What you should do: Print the lines that start the entries and continue through the one holding "1200x800 pixels.", please, exactly and with the pictures omitted.

Recorded information:
BEGIN

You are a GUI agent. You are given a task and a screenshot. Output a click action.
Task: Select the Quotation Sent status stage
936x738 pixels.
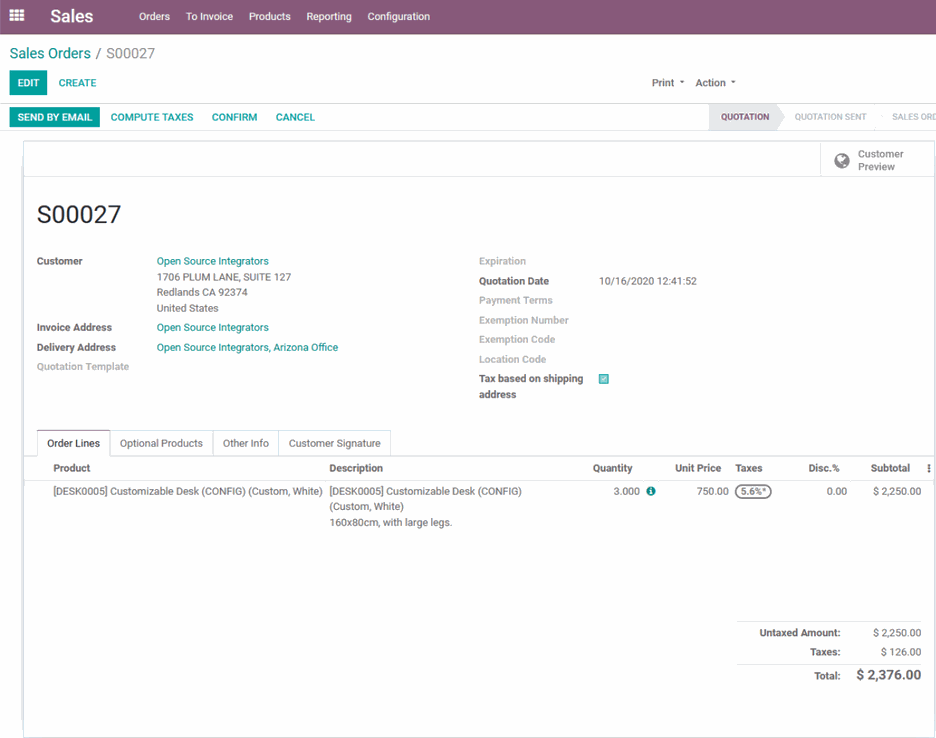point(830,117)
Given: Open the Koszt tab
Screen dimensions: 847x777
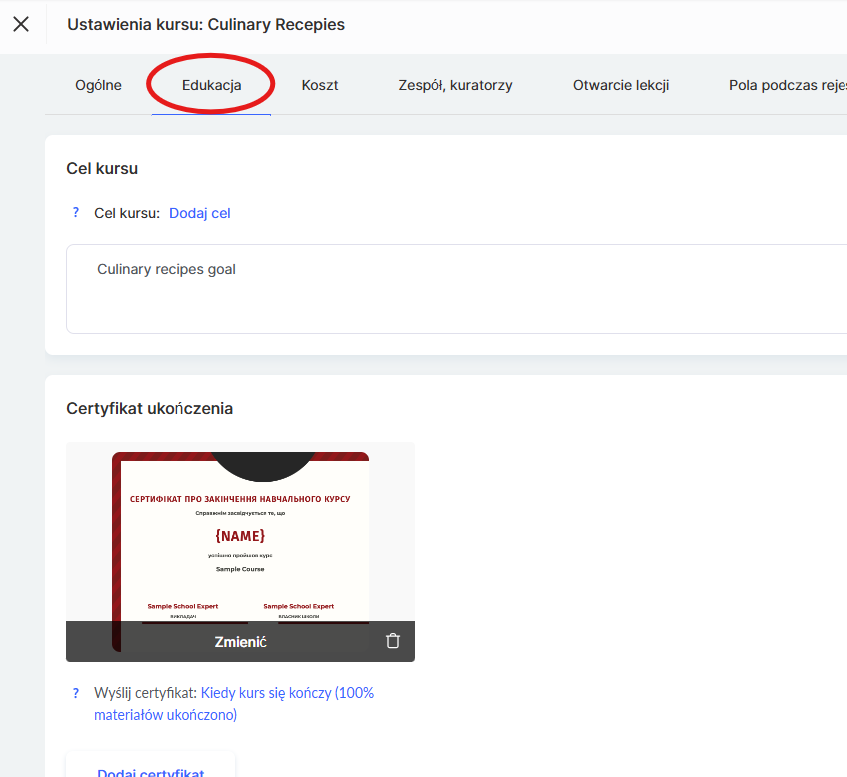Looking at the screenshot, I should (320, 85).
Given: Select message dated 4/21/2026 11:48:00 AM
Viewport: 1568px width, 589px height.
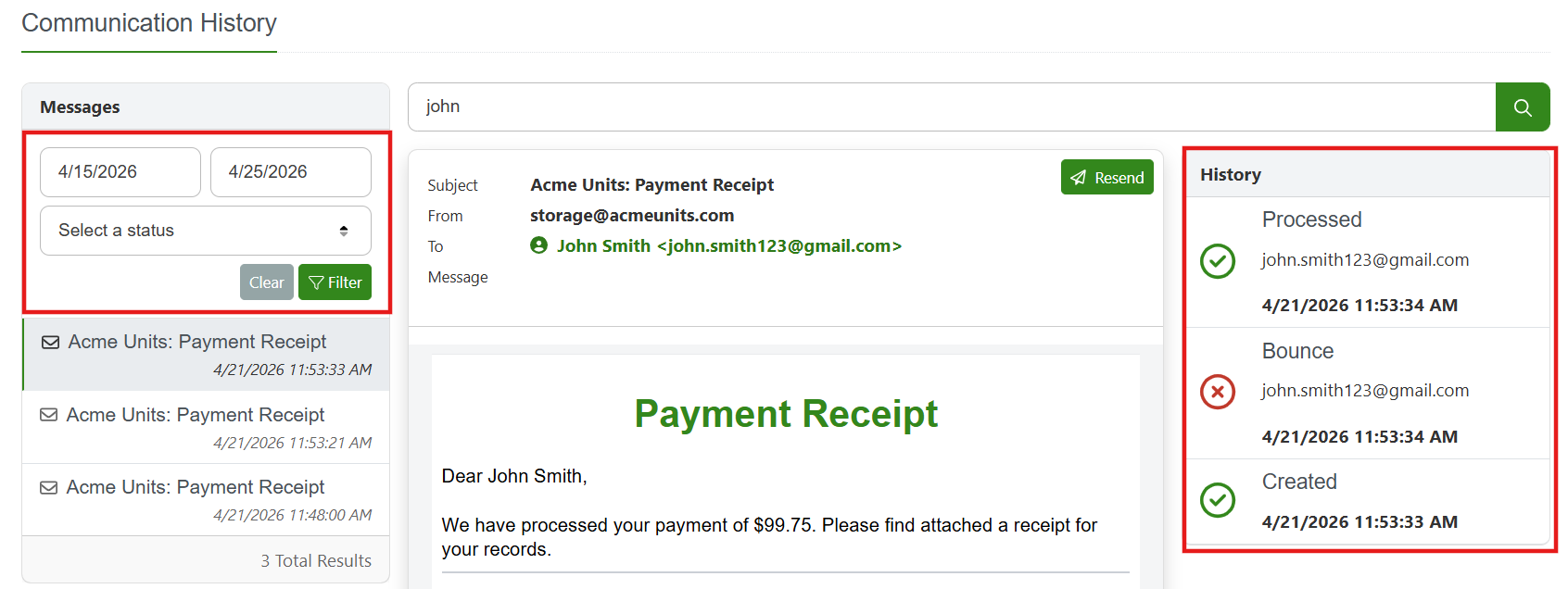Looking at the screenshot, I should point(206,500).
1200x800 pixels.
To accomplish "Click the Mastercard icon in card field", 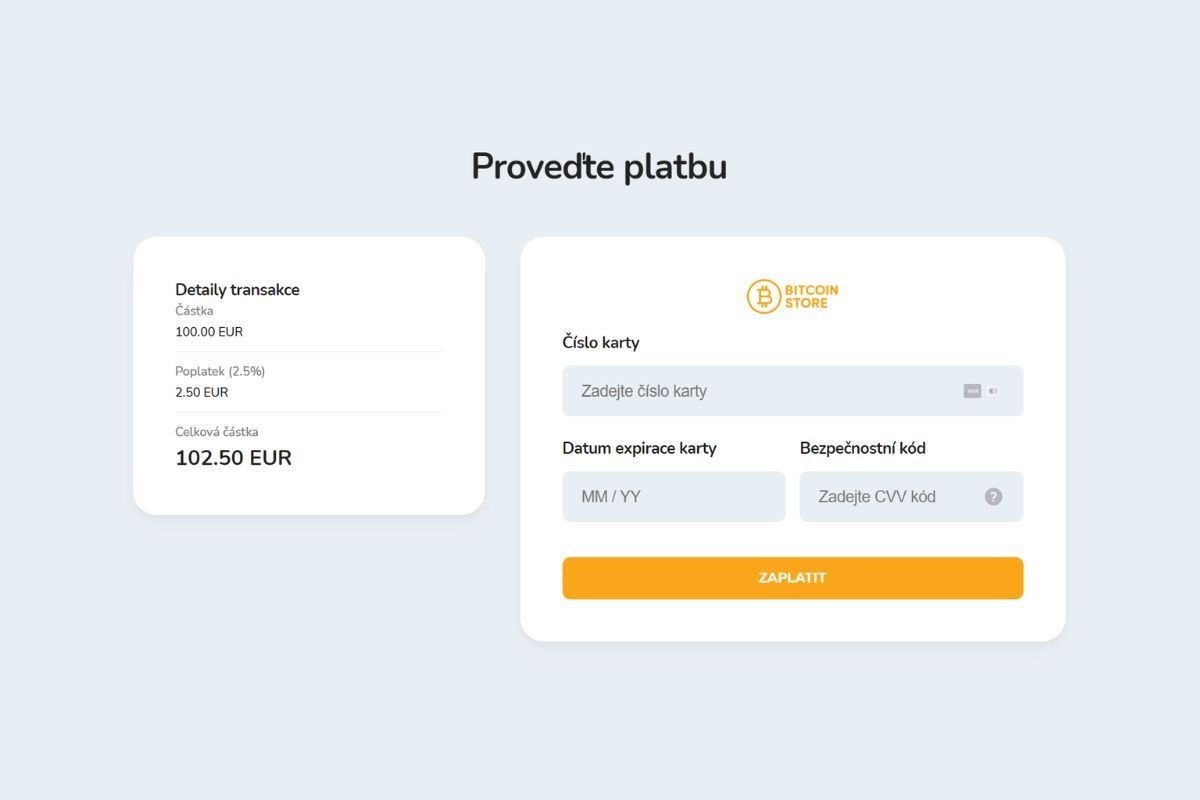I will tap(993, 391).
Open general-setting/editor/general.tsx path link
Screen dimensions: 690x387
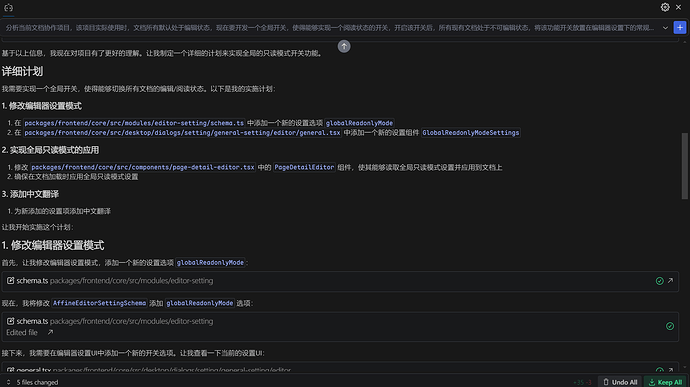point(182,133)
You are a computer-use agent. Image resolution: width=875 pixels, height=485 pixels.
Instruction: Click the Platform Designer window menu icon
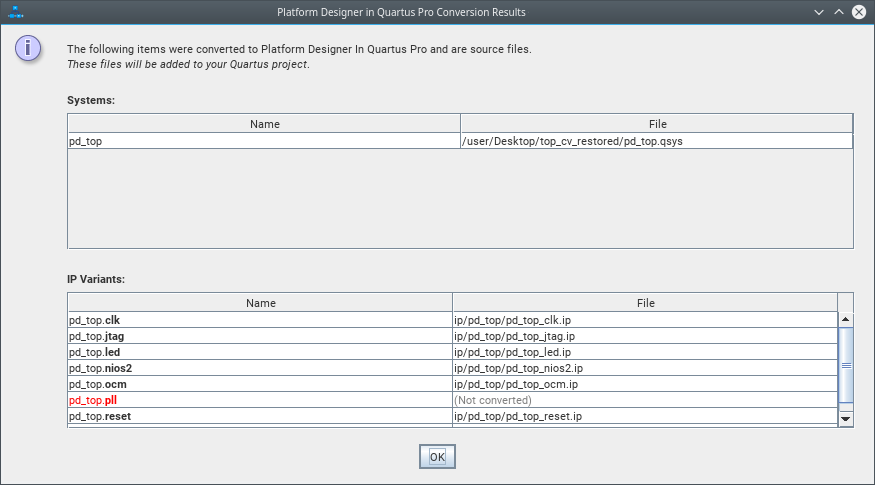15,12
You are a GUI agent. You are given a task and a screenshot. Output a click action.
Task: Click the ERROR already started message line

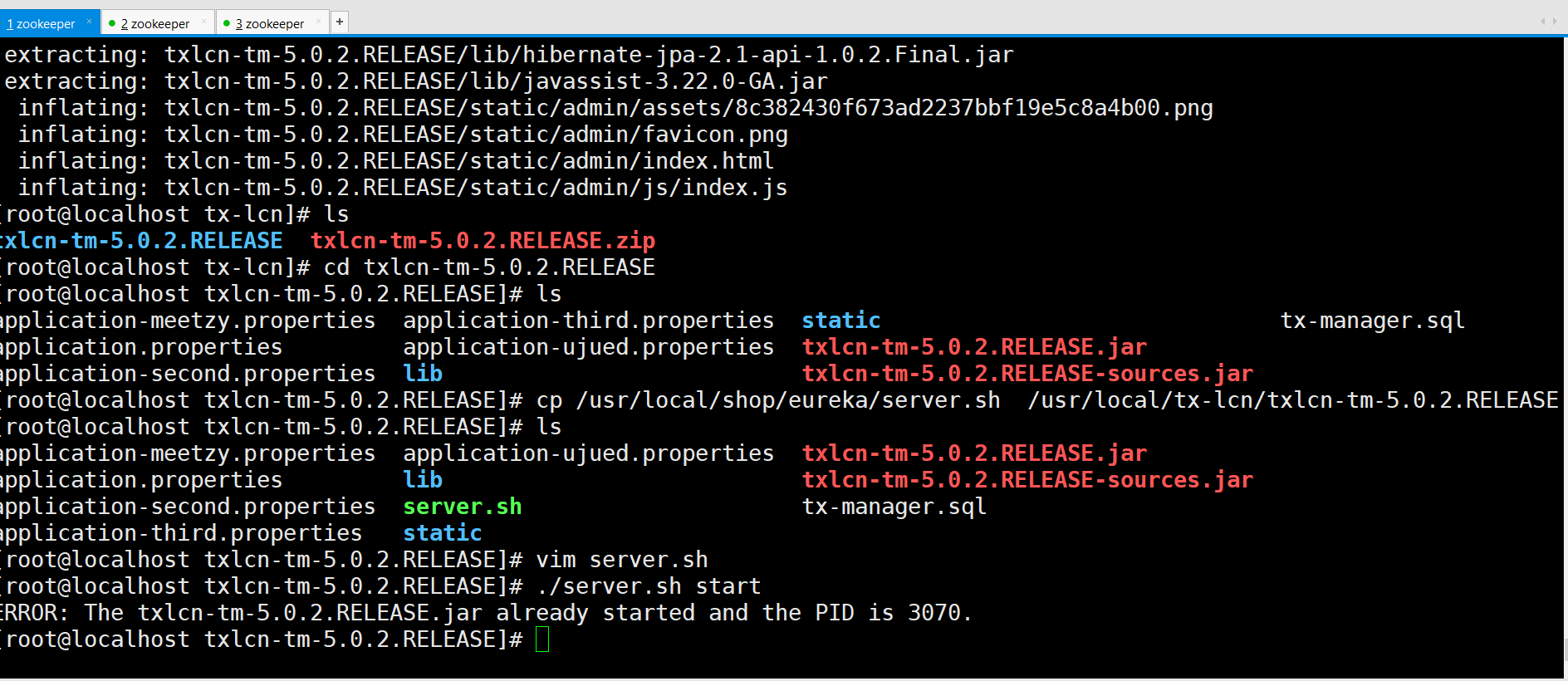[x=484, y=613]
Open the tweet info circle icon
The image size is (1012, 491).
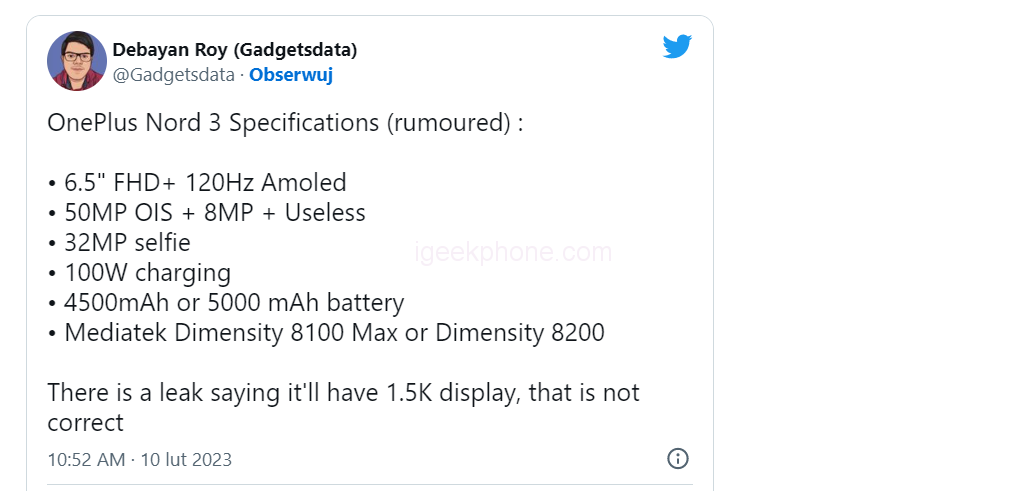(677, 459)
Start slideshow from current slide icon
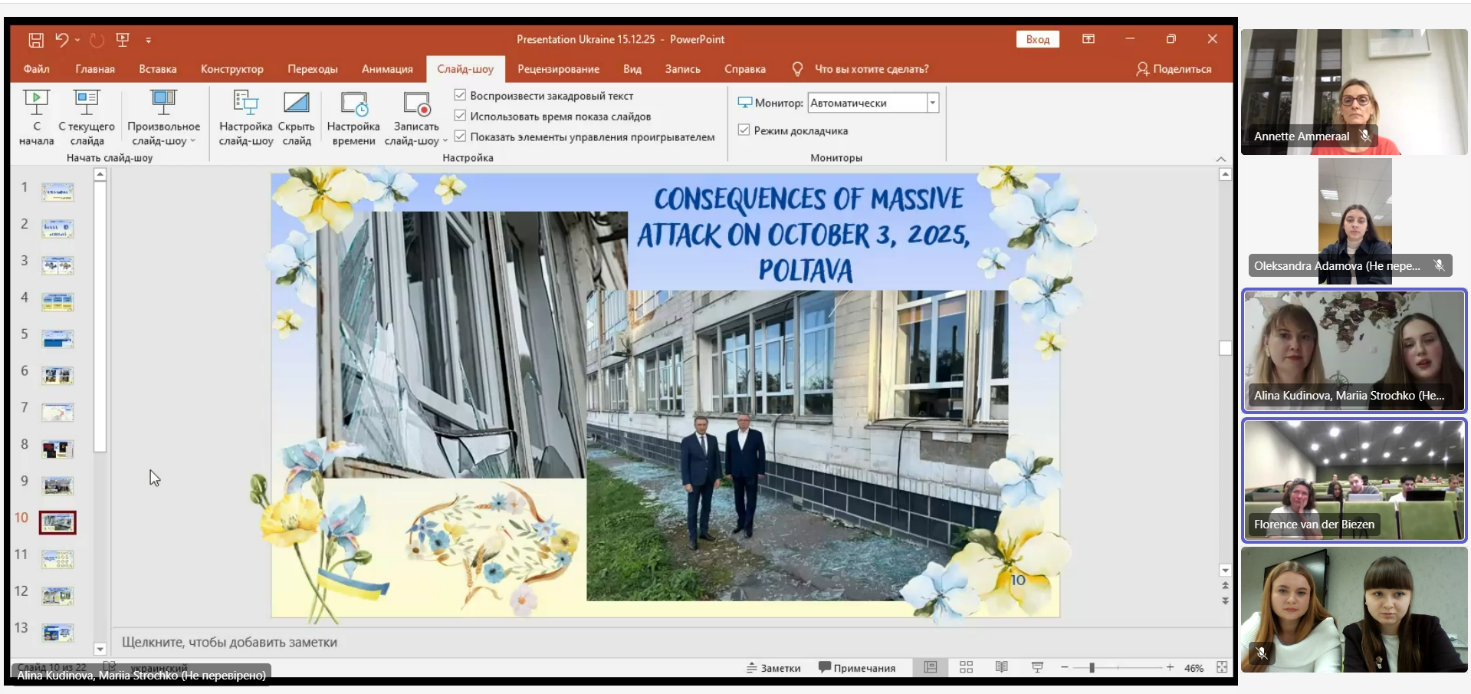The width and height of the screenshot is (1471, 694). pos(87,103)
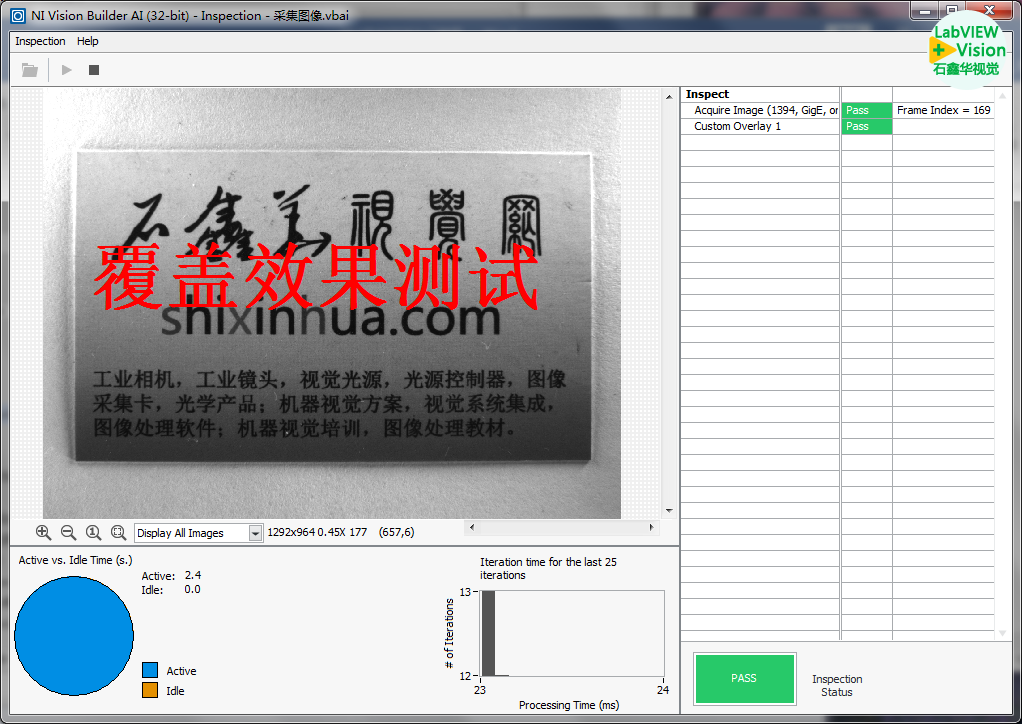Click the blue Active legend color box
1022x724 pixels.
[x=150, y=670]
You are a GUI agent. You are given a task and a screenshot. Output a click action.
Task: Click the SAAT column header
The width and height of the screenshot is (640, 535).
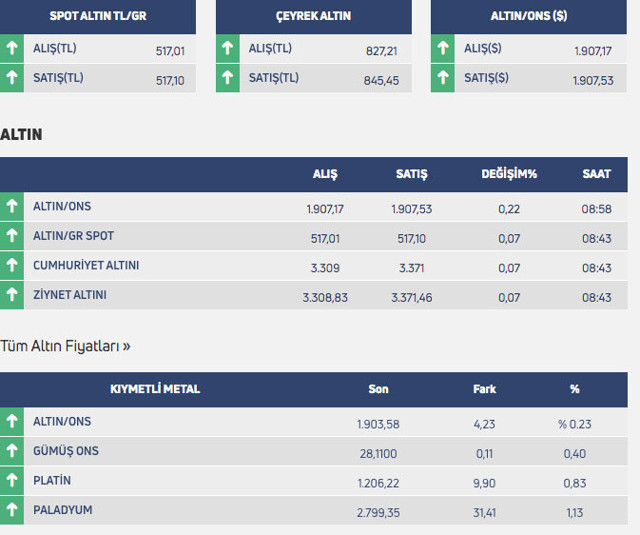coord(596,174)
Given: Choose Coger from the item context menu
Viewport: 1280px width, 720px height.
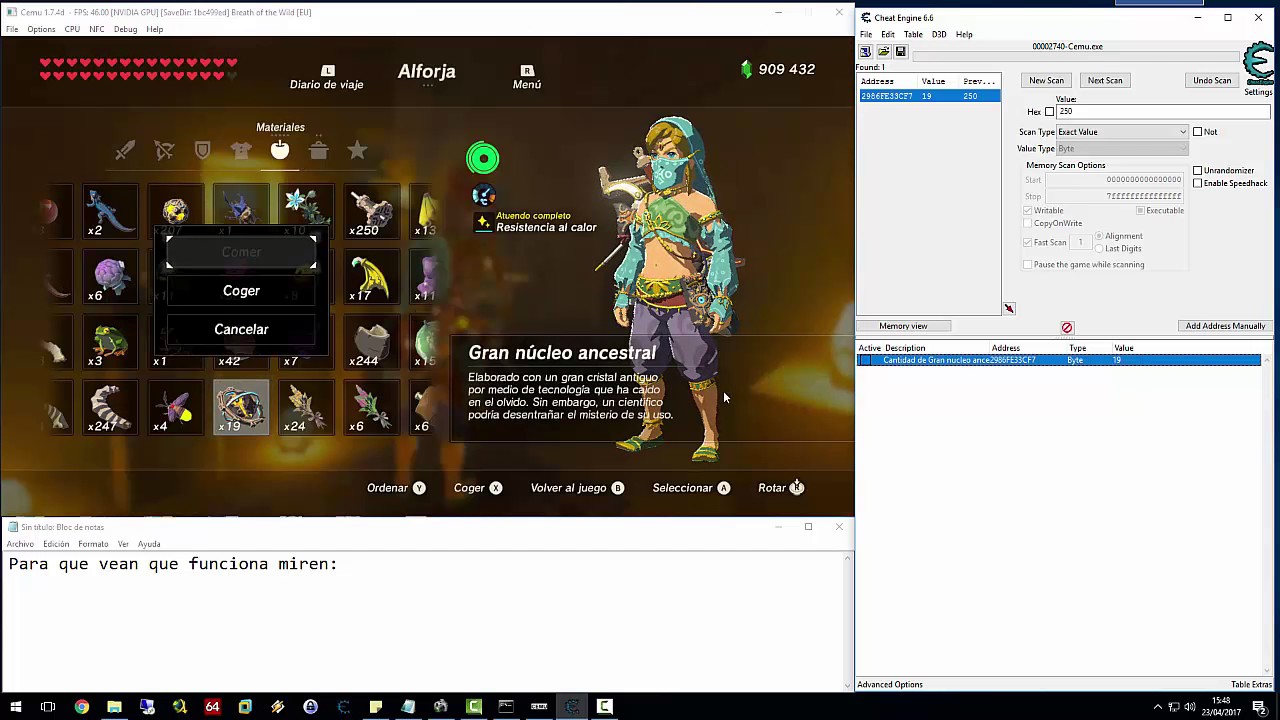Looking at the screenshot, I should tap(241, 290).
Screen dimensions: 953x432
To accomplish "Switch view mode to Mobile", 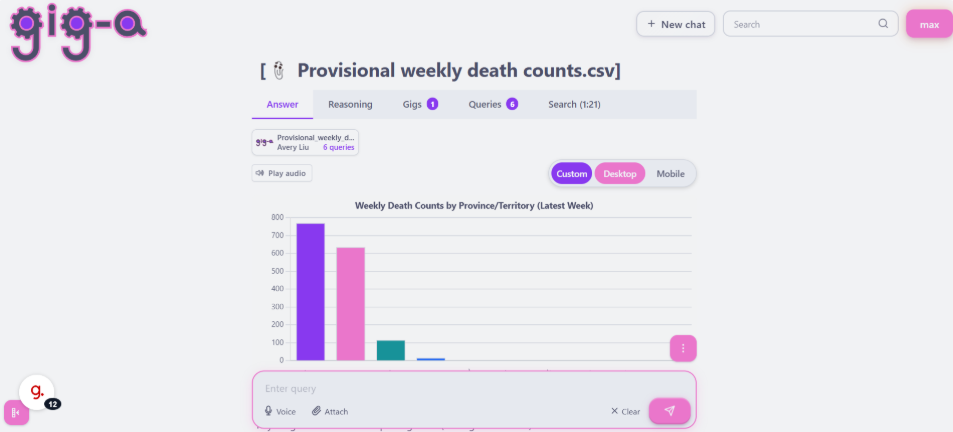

END

Task solution:
You are a GUI agent. You are given a task and a screenshot. Output a click action.
Task: Select the Quotation Sent status stage
936x738 pixels.
point(830,117)
Given: Open the Koszt tab
Screen dimensions: 847x777
Looking at the screenshot, I should (320, 85).
Given: Select message dated 4/21/2026 11:48:00 AM
Viewport: 1568px width, 589px height.
Looking at the screenshot, I should point(206,500).
1200x800 pixels.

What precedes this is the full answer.